__Exercise tasks__.
1. In the forum thread about finding obscure composers in record stores, how long did HMV take to get in a CD the poster had ordered?
2. Repeat everything in the forum thread about finding obscure composers in record stores from "How come when" down to "honnestly doupt it.".
3. Go on with the forum thread about finding obscure composers in record stores from the point where it stops.

**** Passage ****

# avant-classical composer in record store



## deprofundis (Apr 25, 2014)

How come when your looking for an obscure composer they never have it in stock, store like hmv.
The major problem is useless pop like celine dion take all the space, everyone that like celine dion most have the record available in zillion copy but when your looking for an interresting composer into spectralism per se , they dont have it and it take weeks or month before it arrived.

Like celine dion was a priority for canadian not classical music of taste, they really **** me off , these record store.Once i order a cd at hmv and they did get it like 5 yrs later and call me and i was like wtf
5 yrs or you kidding me i allready bought it elsewhere forget it.

Why is distribution so long, they pass an ordering trought internet for christ sake ???
Can someone explain me why, also is celine dion better than classical music i honnestly doupt it.
Dont forget another thing people into (mc Donald type of pop) they cheat and burn the cd on internet trought torrents.While people like me buy the records at the store full price .

So should celine dion fan pass before me , because its the mass and they are more important than me?


----------



## PetrB (Feb 28, 2012)

**** Recorded data ****

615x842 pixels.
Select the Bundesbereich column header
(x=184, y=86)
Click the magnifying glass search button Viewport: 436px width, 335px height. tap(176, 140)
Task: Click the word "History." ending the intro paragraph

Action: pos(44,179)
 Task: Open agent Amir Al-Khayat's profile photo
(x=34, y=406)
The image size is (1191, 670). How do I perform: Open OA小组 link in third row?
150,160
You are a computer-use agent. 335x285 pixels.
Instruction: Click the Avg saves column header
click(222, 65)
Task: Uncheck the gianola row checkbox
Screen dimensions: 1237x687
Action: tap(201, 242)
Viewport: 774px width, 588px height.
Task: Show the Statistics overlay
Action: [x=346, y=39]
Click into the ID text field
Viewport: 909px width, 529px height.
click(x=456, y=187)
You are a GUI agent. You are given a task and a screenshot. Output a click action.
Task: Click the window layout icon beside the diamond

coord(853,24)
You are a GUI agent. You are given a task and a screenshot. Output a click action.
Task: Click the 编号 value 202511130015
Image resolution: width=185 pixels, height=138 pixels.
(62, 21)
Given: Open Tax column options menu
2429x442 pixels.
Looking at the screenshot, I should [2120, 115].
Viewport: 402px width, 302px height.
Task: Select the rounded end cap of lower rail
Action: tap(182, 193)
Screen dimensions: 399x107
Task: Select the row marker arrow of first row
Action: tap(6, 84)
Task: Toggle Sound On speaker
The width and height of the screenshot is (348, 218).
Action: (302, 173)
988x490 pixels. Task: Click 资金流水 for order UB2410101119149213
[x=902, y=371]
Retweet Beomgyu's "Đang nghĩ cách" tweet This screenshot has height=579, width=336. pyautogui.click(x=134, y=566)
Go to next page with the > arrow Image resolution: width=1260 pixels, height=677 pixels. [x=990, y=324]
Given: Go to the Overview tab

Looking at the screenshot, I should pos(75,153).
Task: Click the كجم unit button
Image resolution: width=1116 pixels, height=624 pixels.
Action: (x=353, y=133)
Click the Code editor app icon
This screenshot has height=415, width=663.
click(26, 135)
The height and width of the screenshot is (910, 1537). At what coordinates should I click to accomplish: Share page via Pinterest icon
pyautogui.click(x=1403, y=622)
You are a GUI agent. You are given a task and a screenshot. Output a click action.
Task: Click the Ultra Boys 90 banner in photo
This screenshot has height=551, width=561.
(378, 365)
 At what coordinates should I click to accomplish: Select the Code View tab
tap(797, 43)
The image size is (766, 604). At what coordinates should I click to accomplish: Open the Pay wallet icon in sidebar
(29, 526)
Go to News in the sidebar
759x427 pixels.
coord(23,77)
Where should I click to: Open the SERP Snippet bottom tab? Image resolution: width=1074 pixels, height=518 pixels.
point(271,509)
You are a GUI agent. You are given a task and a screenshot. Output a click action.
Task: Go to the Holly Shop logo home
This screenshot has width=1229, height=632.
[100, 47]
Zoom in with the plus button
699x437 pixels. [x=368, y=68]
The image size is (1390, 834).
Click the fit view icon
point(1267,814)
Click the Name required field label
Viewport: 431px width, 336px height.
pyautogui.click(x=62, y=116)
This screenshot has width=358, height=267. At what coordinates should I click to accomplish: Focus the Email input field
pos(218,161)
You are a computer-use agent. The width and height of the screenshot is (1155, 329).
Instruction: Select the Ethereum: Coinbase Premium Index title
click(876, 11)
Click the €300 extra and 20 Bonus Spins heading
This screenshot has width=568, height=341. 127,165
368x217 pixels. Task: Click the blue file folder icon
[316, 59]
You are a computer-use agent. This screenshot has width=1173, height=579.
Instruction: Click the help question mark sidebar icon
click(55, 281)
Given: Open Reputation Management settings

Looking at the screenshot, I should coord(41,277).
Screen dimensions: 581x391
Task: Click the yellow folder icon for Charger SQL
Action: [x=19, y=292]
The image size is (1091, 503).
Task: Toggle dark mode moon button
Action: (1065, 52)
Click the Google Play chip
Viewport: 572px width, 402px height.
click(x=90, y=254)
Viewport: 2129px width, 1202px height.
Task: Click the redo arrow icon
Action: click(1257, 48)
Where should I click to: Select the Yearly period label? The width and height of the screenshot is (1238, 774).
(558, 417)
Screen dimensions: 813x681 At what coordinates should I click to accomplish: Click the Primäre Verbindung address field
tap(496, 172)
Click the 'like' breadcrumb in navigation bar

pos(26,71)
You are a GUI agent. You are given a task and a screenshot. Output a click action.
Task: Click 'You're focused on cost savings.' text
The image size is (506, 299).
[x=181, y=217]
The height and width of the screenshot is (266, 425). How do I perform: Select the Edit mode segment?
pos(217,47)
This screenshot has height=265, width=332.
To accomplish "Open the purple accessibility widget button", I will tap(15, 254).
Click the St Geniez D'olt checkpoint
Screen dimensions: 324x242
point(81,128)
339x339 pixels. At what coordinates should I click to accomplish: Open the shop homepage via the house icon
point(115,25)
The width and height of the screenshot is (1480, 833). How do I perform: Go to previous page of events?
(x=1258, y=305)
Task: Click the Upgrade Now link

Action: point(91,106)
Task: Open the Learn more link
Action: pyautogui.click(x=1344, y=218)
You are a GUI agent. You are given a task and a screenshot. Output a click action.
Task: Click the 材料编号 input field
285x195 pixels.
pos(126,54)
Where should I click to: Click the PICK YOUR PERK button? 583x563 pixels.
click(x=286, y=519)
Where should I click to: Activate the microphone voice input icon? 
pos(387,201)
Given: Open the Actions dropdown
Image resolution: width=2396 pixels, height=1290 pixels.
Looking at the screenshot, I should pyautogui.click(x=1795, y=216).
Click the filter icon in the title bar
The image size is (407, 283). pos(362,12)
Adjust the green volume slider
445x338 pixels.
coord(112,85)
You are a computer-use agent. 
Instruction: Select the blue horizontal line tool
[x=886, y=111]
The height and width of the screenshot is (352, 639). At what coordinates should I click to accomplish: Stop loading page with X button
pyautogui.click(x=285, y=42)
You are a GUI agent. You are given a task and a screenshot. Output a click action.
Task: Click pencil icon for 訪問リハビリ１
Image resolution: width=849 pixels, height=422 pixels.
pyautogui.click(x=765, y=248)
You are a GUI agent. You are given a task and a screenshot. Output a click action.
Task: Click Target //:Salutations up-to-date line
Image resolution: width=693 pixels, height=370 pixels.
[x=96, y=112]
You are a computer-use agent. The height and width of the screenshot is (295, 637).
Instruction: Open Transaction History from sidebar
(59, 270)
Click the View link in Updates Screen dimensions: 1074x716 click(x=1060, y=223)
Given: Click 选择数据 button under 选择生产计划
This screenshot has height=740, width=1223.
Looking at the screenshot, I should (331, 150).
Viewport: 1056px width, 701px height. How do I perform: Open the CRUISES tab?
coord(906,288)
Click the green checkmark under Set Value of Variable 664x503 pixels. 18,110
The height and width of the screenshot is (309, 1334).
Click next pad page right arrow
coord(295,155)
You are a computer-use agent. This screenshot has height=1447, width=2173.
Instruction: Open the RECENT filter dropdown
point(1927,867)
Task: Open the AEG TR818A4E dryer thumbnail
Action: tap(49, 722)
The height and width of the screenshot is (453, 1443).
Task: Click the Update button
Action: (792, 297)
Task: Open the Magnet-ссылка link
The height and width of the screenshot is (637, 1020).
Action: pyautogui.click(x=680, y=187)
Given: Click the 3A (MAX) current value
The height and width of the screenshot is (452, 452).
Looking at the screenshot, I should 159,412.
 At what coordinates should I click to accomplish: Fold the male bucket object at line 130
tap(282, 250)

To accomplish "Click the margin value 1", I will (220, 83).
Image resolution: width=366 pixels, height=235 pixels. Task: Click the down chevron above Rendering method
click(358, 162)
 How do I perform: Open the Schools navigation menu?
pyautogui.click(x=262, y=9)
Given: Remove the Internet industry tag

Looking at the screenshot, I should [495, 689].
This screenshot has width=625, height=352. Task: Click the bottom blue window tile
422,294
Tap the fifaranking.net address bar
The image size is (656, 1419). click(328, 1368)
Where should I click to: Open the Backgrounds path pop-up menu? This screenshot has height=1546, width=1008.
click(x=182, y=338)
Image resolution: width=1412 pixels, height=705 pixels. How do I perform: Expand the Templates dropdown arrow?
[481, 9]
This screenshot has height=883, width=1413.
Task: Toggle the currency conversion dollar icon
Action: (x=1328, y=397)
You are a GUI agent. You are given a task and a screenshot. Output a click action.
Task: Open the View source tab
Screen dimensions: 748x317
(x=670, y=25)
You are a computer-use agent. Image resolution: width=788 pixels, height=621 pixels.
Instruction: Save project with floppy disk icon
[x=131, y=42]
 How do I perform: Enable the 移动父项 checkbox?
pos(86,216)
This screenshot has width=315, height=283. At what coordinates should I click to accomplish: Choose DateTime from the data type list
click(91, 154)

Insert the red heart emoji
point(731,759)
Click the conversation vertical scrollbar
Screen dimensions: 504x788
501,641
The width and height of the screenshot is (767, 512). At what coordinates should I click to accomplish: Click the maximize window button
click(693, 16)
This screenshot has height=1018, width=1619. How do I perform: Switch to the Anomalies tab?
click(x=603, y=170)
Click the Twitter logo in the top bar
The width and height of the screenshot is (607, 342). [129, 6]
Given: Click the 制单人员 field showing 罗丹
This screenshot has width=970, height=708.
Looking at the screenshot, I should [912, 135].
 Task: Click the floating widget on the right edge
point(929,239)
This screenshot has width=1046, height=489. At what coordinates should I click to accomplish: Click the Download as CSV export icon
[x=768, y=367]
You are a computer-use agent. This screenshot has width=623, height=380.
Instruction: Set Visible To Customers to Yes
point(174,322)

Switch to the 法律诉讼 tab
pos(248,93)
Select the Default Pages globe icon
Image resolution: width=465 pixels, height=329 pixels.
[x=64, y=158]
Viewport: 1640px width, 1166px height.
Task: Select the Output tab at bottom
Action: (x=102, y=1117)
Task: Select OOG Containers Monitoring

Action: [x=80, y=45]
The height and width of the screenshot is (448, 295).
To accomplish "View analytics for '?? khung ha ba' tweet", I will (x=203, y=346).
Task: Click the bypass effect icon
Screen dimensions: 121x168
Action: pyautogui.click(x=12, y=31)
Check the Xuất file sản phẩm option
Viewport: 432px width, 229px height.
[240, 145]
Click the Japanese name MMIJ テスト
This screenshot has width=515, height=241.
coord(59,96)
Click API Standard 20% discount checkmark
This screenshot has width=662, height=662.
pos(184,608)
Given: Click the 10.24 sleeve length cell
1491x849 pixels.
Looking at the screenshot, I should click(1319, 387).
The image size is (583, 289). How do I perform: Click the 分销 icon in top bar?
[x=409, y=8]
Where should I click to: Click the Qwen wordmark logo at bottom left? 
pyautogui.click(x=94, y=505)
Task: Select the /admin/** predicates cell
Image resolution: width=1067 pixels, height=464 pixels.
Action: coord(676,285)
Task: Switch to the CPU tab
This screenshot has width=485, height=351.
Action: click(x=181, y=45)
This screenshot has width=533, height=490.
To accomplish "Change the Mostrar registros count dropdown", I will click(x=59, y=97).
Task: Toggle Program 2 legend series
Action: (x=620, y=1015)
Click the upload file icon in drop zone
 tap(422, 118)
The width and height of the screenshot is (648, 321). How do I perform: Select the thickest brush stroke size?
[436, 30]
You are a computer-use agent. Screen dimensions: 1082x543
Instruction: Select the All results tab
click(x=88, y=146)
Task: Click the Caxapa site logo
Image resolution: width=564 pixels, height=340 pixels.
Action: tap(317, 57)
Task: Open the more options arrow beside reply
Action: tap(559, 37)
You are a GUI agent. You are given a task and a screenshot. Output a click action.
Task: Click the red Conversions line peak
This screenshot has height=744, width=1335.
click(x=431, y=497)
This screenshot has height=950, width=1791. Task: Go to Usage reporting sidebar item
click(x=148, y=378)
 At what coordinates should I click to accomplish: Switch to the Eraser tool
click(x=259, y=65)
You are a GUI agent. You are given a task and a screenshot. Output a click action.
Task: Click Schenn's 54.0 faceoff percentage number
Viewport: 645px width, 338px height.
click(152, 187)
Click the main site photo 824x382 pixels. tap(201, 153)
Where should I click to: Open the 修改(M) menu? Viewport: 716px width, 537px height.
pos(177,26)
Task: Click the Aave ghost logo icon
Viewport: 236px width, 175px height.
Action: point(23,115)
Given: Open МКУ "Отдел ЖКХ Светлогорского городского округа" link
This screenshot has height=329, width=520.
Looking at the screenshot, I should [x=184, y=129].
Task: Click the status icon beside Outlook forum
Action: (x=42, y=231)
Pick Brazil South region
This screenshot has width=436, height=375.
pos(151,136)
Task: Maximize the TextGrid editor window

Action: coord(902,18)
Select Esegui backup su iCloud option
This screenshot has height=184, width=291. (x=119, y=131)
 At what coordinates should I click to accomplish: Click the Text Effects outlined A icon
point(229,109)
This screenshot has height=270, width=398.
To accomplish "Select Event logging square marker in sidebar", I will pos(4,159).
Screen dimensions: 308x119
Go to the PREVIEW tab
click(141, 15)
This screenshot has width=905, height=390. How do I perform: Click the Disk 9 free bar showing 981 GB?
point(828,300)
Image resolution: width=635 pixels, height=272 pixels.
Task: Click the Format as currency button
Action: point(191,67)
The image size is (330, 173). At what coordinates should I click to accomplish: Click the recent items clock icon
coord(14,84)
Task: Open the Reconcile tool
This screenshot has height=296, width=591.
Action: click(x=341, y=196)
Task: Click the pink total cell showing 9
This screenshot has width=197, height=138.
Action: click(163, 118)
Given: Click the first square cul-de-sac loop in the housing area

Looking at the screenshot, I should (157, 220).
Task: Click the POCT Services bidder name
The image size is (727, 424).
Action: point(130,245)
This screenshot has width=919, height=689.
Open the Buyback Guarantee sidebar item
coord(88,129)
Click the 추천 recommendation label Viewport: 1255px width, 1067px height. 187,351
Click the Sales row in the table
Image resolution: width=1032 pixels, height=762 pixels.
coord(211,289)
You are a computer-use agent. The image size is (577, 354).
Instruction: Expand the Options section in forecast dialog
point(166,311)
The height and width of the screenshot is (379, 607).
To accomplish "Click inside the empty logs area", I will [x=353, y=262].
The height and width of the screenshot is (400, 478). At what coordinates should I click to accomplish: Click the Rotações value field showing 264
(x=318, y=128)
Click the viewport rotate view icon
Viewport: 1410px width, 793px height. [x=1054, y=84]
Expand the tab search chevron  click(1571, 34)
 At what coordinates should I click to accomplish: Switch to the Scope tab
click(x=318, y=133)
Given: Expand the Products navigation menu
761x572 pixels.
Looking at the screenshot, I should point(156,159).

****

__The responses__.
1. About five years.

2.
How come when your looking for an obscure composer they never have it in stock, store like hmv.
The major problem is useless pop like celine dion take all the space, everyone that like celine dion most have the record available in zillion copy but when your looking for an interresting composer into spectralism per se , they dont have it and it take weeks or month before it arrived.

Like celine dion was a priority for canadian not classical music of taste, they really **** me off , these record store.Once i order a cd at hmv and they did get it like 5 yrs later and call me and i was like wtf
5 yrs or you kidding me i allready bought it elsewhere forget it.

Why is distribution so long, they pass an ordering trought internet for christ sake ???
Can someone explain me why, also is celine dion better than classical music i honnestly doupt it.

3.
The era of the large brick and mortar real CD store is gone. I imagine if you have a CD store, it is relatively small, or a department in a corporate chain store, a box store, etc. Most of what is carried in these is the largest common-denominator pop music. I would bet even getting a CD of a relatively alternate pop band might take nearly as long as you experienced. If these stores have any classical, it is either a very few standards, or worse, those collections of 'relaxing classical hits.'

You are going to want to go to any of the few large, on-line services, where you order and the CD is in your hands within a few days to two weeks, not one month or longer. Amazon, of course... when you look something up it informs you directly if it is in stock so you know if it is readily available or not, and they are so much more likely to have near all recordings available than any small local store.

Best of luck.


----------



## Bulldog (Nov 21, 2013)

You're simply in the minority, so am I and most others on the board. Just live with this fact; it's easy to do.


----------



## MoonlightSonata (Mar 29, 2014)

Yesterday I was surprised and delighted to find not just one but about 10 copies of a recording of Adès' _Powder Her Face_, an especially unexpected find as it was in a supermarket.

It seems to be an anomaly though.


----------



## ahammel (Oct 10, 2012)

deprofundis said:


> How come when your looking for an obscure composer they never have it in stock, store like hmv.


You're ahead of me. I can't even find the record store!


----------



## Guest (Jan 27, 2015)

Corner of E. Burnside and 30th, ahammel.

But the classical section is shrinking even as we speak.

And the guy running it doesn't particularly like contemporary music.


----------



## DiesIraeCX (Jul 21, 2014)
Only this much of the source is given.